General Medicare data requirements

Claims for Kaiser Permanente Medicare Advantage plans, are subject to all Medicare billing and National Correct Coding Initiative requirements.

Billing and coding reminders

Ambulatory surgical centers should bill with modifier SG if billing the facility charges on a CMS-1500 claim form.

Physical, occupational, and speech therapy

Physical, occupational, and speech therapy services must use their appropriate modifiers when billing:

  • Physical therapy: Modifier GP
  • Occupational therapy: Modifier G0
  • Speech therapy pathology: Modifier GN

Spinal manipulation

Medicare allows for acute care spinal manipulations only. This service must be billed with modifier AT to indicate acute care.

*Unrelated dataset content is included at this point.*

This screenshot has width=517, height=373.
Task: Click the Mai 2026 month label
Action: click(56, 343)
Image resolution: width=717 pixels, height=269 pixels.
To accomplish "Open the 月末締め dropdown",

Emergency room and observation care

Revenue codes 450 and 762: When emergency room or observation care extends past midnight to the following day, the service must be billed with only one date of service — the date when care was initiated. The service line date must agree with the from/to date in field 6 (statement cover period).

Additional UB-04 field requirements

  • Field 6: All dates on a claim must fall within the from/to dates listed in this field. This requirement includes preoperative services.
  • Fields 18-28: Use the appropriate condition codes. Condition code 07 indicates that the patient has elected hospice care but the provider is not treating the terminal condition and is, therefore, requesting regular Medicare payment.
  • Field 56: Record the entity NPI.
  • Field 57: Include the appropriate taxonomy code.
  • Fields 66-67: Present On Admission (POA) indicators must be submitted with primary and secondary diagnoses for acute care hospitals or other facilities subject to CMS regulations for reporting POA information. See POA indicators for inpatient Claims: Provider Q&A (PDF) for additional information.